WORK ITEM =
Every entry is to be set down a second time, precisely as written.
DATASET EXCERPTS START
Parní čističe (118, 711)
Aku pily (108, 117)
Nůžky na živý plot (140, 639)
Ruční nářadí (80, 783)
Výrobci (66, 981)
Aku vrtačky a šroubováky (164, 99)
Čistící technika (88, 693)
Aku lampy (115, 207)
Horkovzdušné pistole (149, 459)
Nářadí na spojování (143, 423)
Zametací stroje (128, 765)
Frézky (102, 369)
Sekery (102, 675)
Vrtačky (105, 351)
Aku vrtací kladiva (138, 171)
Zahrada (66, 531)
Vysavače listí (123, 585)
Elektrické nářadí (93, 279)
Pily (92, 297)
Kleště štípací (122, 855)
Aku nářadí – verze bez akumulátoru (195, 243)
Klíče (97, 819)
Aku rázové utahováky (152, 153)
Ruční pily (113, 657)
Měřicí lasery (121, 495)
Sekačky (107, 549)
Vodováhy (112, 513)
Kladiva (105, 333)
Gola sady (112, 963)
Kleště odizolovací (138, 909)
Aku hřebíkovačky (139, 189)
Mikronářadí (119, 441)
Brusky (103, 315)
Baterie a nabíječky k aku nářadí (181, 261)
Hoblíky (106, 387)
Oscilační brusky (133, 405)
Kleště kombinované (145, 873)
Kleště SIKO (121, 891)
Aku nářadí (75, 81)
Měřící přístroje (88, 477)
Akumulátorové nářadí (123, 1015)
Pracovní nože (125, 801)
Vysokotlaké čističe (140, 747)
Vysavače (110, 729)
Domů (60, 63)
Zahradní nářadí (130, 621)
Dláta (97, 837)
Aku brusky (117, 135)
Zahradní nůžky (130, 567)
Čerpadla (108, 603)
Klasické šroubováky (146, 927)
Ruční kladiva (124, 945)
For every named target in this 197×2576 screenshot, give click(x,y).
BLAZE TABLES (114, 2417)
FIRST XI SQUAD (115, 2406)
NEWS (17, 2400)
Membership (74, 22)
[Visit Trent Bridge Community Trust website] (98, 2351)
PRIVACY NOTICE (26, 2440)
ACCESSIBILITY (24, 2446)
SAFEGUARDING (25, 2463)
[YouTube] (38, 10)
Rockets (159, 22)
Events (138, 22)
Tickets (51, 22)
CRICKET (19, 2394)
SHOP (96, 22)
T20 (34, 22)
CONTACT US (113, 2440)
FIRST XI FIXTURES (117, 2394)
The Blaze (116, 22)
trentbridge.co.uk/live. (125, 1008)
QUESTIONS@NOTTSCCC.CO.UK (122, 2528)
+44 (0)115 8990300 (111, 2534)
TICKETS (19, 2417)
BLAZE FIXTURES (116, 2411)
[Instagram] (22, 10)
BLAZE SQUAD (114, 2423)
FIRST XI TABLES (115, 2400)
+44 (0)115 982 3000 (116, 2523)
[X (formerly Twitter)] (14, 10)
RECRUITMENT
DATASET EXCERPTS END
SOLUTION FOR THIS TASK =
Parní čističe (118, 711)
Aku pily (108, 117)
Nůžky na živý plot (140, 639)
Ruční nářadí (80, 783)
Výrobci (66, 981)
Aku vrtačky a šroubováky (164, 99)
Čistící technika (88, 693)
Aku lampy (115, 207)
Horkovzdušné pistole (149, 459)
Nářadí na spojování (143, 423)
Zametací stroje (128, 765)
Frézky (102, 369)
Sekery (102, 675)
Vrtačky (105, 351)
Aku vrtací kladiva (138, 171)
Zahrada (66, 531)
Vysavače listí (123, 585)
Elektrické nářadí (93, 279)
Pily (92, 297)
Kleště štípací (122, 855)
Aku nářadí – verze bez akumulátoru (195, 243)
Klíče (97, 819)
Aku rázové utahováky (152, 153)
Ruční pily (113, 657)
Měřicí lasery (121, 495)
Sekačky (107, 549)
Vodováhy (112, 513)
Kladiva (105, 333)
Gola sady (112, 963)
Kleště odizolovací (138, 909)
Aku hřebíkovačky (139, 189)
Mikronářadí (119, 441)
Brusky (103, 315)
Baterie a nabíječky k aku nářadí (181, 261)
Hoblíky (106, 387)
Oscilační brusky (133, 405)
Kleště kombinované (145, 873)
Kleště SIKO (121, 891)
Aku nářadí (75, 81)
Měřící přístroje (88, 477)
Akumulátorové nářadí (123, 1015)
Pracovní nože (125, 801)
Vysokotlaké čističe (140, 747)
Vysavače (110, 729)
Domů (60, 63)
Zahradní nářadí (130, 621)
Dláta (97, 837)
Aku brusky (117, 135)
Zahradní nůžky (130, 567)
Čerpadla (108, 603)
Klasické šroubováky (146, 927)
Ruční kladiva (124, 945)
For every named target in this 197×2576 screenshot, give click(x,y).
BLAZE TABLES (114, 2417)
FIRST XI SQUAD (115, 2406)
NEWS (17, 2400)
Membership (74, 22)
[Visit Trent Bridge Community Trust website] (98, 2351)
PRIVACY NOTICE (26, 2440)
ACCESSIBILITY (24, 2446)
SAFEGUARDING (25, 2463)
[YouTube] (38, 10)
Rockets (159, 22)
Events (138, 22)
Tickets (51, 22)
CRICKET (19, 2394)
SHOP (96, 22)
T20 (34, 22)
CONTACT US (113, 2440)
FIRST XI FIXTURES (117, 2394)
The Blaze (116, 22)
trentbridge.co.uk/live. (125, 1008)
QUESTIONS@NOTTSCCC.CO.UK (122, 2528)
+44 (0)115 8990300 (111, 2534)
TICKETS (19, 2417)
BLAZE FIXTURES (116, 2411)
[Instagram] (22, 10)
BLAZE SQUAD (114, 2423)
FIRST XI TABLES (115, 2400)
+44 (0)115 982 3000 (116, 2523)
[X (formerly Twitter)] (14, 10)
RECRUITMENT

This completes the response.